將恒定葡萄糖濃度補料工藝與 pH反饋控制策略相結合，實現補料過程中碳源和氮源同時補加。其操作方法是將116 ℃滅菌后的糖液 (680 g/L) 與濃氨水 (22.82 g/100 mL) 按照一定比例混合 (該比例通過恒定葡萄糖濃度補料實驗確定)，混合所得糖氨混合溶液中糖濃度為450 g/L (與工業生產過程中流加糖濃度相當)，氨濃度為6.021 g/100 mL。發酵進入產酸階段后，以pH為反饋條件控制糖氨混合液的流加，實現pH控制的同時完成補糖操作。

1.6 離線參數測定

谷氨酸、乳酸含量通過SBA-40C生物傳感儀分析測定[10]；菌體濃度采用分光光度法在620 nm下測定；還原糖采用菲林法測定[11]。

2 結果與分析

2.1 發酵產酸期葡萄糖與氨消耗關系

考慮到補料方式對谷氨酸轉化率的影響，為獲得適用于pH反饋方式下的糖氨混合比，本文采用恒定葡萄糖濃度補料方式進行谷氨酸發酵。以葡萄糖為碳源、以氨水為無機氮源和pH調節劑，計量產酸期氨消耗量和葡萄糖消耗量，并以此為基礎計算兩者之間的比例關系。三批次谷氨酸發酵產酸期補料時段中氨消耗量與葡萄糖消耗量關系如圖 1所示，實驗獲得糖氨消耗關系為y=7.4744 x (式中x、y分別表示氨消耗量、葡萄糖消耗量)，R2=0.9989，糖氨消耗比例為7.4744 g糖/g氨，按此比例配制糖氨混合溶液，作為后續pH反饋補料方式下的補料液。嚴格意義上，此比例關系僅適用于該菌種產酸期，不涉及發酵0~10 h的菌體生長階段。之所以如此，是因為生產之初培養基中的初始糖濃度完全可滿足菌體生長期需求。隨著菌種進入產酸期，菌體對糖的需求增加，葡萄糖濃度逐步降低，當糖濃度降至一定水平時，需補加葡萄糖以維持菌體正常產酸。
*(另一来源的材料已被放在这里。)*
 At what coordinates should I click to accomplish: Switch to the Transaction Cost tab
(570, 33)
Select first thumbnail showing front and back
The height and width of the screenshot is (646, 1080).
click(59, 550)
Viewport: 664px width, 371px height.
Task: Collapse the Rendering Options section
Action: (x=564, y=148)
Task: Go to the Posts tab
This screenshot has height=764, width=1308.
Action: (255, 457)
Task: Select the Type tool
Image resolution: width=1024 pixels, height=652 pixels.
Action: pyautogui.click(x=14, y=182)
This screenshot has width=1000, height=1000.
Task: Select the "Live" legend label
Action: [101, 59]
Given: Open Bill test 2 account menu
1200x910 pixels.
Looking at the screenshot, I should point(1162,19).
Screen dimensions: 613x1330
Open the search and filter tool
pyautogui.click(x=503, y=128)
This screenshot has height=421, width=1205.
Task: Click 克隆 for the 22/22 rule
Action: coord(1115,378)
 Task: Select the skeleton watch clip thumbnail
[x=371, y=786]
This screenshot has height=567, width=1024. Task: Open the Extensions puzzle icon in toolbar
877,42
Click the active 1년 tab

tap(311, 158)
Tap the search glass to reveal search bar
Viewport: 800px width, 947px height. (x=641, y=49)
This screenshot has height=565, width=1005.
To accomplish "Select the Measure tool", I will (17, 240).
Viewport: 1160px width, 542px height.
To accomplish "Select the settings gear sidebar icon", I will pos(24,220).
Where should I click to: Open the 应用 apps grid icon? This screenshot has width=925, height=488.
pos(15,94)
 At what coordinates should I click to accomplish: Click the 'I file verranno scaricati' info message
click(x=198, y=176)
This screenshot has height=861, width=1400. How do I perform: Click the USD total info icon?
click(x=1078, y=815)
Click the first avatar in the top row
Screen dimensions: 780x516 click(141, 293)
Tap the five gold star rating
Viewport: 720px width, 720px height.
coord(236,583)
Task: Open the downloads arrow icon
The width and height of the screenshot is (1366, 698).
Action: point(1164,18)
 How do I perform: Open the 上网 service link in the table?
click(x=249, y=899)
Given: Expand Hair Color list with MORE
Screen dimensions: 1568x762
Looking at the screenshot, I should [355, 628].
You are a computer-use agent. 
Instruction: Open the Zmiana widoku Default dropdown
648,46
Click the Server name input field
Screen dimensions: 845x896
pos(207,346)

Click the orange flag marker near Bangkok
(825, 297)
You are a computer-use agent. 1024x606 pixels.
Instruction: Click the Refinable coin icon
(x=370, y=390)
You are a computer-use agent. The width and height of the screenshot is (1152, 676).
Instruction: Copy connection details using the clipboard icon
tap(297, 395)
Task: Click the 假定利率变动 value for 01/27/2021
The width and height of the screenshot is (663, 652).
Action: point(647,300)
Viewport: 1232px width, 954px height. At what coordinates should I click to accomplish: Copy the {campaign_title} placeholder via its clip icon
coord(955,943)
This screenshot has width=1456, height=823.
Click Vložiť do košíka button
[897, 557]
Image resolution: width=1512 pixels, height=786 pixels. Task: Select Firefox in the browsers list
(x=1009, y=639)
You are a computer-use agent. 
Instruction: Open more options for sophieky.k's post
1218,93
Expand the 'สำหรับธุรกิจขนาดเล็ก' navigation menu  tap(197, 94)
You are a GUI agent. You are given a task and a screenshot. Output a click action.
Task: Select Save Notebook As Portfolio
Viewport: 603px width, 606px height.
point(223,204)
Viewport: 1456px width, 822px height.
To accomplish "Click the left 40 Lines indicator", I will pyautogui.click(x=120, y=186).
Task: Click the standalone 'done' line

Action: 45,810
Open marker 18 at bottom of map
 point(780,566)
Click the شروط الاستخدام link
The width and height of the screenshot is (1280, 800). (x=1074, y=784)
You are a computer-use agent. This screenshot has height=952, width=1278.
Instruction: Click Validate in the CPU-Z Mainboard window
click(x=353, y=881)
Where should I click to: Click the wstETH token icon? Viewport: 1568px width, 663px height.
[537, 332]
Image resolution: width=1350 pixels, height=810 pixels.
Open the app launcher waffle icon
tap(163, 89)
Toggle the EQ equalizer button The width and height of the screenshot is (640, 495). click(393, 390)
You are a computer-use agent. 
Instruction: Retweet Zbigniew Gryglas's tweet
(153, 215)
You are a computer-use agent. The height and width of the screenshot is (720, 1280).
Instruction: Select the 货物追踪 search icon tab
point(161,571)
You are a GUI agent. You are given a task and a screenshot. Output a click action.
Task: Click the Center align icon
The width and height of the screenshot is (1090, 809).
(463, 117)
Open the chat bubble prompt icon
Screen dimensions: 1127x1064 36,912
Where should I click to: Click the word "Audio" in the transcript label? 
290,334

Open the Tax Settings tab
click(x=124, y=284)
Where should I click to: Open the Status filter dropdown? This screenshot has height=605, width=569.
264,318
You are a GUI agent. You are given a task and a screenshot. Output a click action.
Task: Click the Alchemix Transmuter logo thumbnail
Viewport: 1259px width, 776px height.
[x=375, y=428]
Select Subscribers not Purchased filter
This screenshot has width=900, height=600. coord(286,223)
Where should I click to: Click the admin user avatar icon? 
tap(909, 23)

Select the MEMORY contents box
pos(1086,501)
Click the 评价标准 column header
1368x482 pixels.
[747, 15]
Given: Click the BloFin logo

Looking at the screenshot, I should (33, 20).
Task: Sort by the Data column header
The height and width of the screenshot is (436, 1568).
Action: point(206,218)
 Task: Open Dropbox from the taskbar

目前工業生產中，糖濃度一般維持在15~20 g/L之間，因此本文的pH反饋補料工藝在糖濃度降到20 g/L時開始進行。

圖 1 三批次谷氨酸發酵產酸期氨消耗量與葡萄糖消耗量關系

Fig. 1 Relationship between the consumption amounts of ammonia and glucose in 3 batches fermentation.

2.2 補料方式對葡萄糖濃度影響

采用恒定葡萄糖濃度補料工藝與 pH反饋補料工藝分別進行三批次重復實驗，對比兩種補料工藝對谷氨酸發酵過程中葡萄糖濃度的影響。其中，在控制補料操作開始即發酵10 h前，保持發酵過程中溫度、pH、溶氧情況一致。

由于補料開始前，各控制參數一致，菌體對糖的消耗情況也基本相同，當葡萄糖濃度降至20 g/L左右 (發酵10 h時)，分別采用兩種補料工藝開始補料。如圖 2所示，恒定葡萄糖濃度補料方式下，葡萄糖濃度在5~29 g/L之間波動，補料過程中易出現糖濃度過高或不足的情況，葡萄糖濃度的波動造成發酵體系的不穩定，不利于菌體代謝。相比之下，pH反饋補料方式在補料階段使葡萄糖濃度維持在設定值附近，穩定在12~21 g/L之間。pH反饋補料工藝由于采用糖氨混合溶液作為補料液，其中的碳源、氮源配比恰好滿足菌體維持生長和產酸的需求，使進入發酵體系的碳源、氮源及時被菌體代謝消耗，并可根據菌體產酸情況對葡萄糖補加量進行及時調節，從而避免了葡萄糖濃度大幅波動，有效地維持葡萄糖濃度穩定。

2.3 補料方式對谷氨酸產酸過程的影響

在葡萄糖濃度穩定的基礎上，考察了兩種補料方式對谷氨酸產酸速率的影響。圖3是谷氨酸濃度的變化。葡萄糖濃度的穩定控制使菌體所處發酵環境相對穩定，減輕了環境因素對菌體造成的不利影響，從而使菌體產酸能力提升。采用恒定葡萄糖濃度補料進行發酵，產酸期平均產酸速率為4.56 g/(L·h)；而采用pH反饋補料時平均產酸速率為5.36 g/(L·h)，提高了17.5%。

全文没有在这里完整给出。